I found myself disagreeing, on the grounds that this entire view of the situation contains a fatal oversimplification. In order to be truly compelling, to tap into kids’ powerful inner motivational engine, the entire transaction needs to be more of a dialogue than a one-way conversation. You can’t just impose your ideas about what is valuable onto kids, and still expect them to remain motivated. Rather, you need to work with each learner’s natural enthusiasms. That is the real raw material of high quality learning.

Each human mind comes to the same subject from a unique perspective. For example, many people find they have a great desire to write — and therefore to learn how to write well — but not everyone is trying to write on the same topic.

Similarly, I know an awful lot about computer programming by now. But I was never particularly interested in computer programming. My interest was in creating images, visions, making visible the worlds that I could see in my mind. It turned out that computers provided me with a great way to do that. And so I started picking up all sorts of skills in math and computer science that were useful in achieving that goal.
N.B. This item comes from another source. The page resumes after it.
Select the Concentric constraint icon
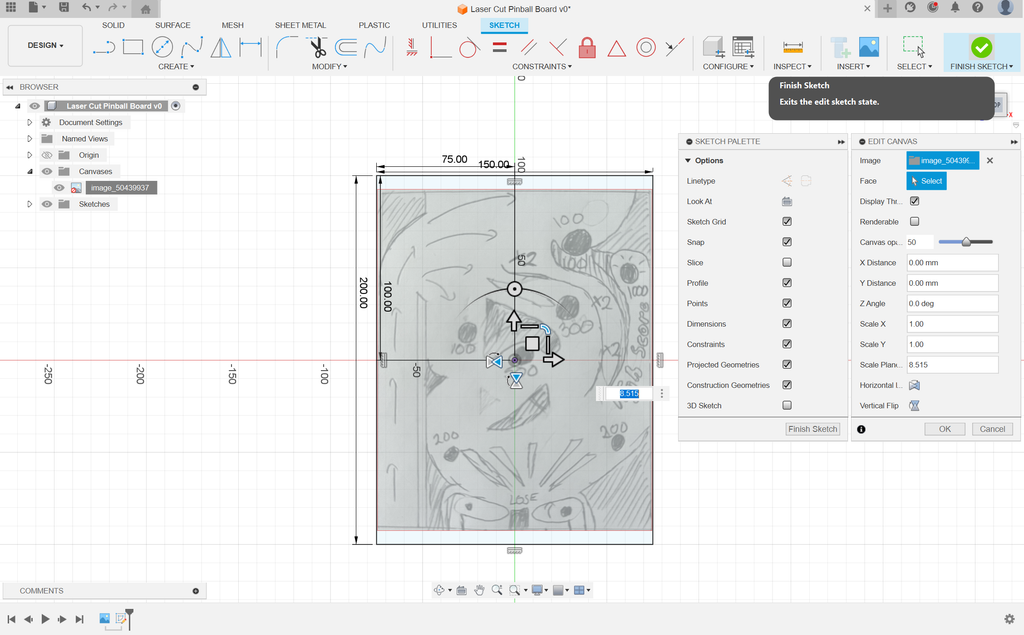 click(x=646, y=48)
I realize that what I am saying is heresy, from the perspective of received wisdom about educational policy. But there really is no way around it. If we want to fully engage those astonishing minds that kids have — by far any nation’s most valuable resource — we need to rethink education at a fundamental level. We might need to throw out most of what we think we know about teaching and learning.

We need to recognize — and to truly respect — that every learner is an individual learner.

4 Responses to “Motivation”

  1. Doug says:

    I completely agree, but first you will need to invent a way to automate a lot of what a teacher does. Otherwise you would need a one-to-one student teacher ratio.

  2. admin says:

    I see why one might think that, but I’m not convinced such a thing would be necessary.

    WIth a fundamental redefinition of the relationship between teacher and learner there are more options. I agree that the teacher/student ratio should be improved, but I think we can move toward a more conversational model without requiring a teacher for every student.

    Indeed, with the emergence of new information technology tools, we now have an opportunity to make use of interactive media to help the teacher understand where each learner is coming from and what he/she is ready for, without necessarily going all the way to a one/one ratio.

  3. Bernadette says:

    I saw this lecture and thought it might offer another POV. 🙂

  4. Michael says:

    I completely agree as well.

    As for needing more teachers: While there should be a healthier ratio than there is now (assuming the one here in Germany is similar to the U.S.) there’s also one almost untapped potential: Other students.

    Learning with students that have similar interests (and might even be in a different age group) has mutual benefits. In that case a teacher serves a lot more as a general guide than as somebody who just spills tidbits of information on the subject at hand.

    I do find the Montessori method to be quite intriguing: (partially because I was exposed to a similar, but a lot less extreme system in a relatively tiny school).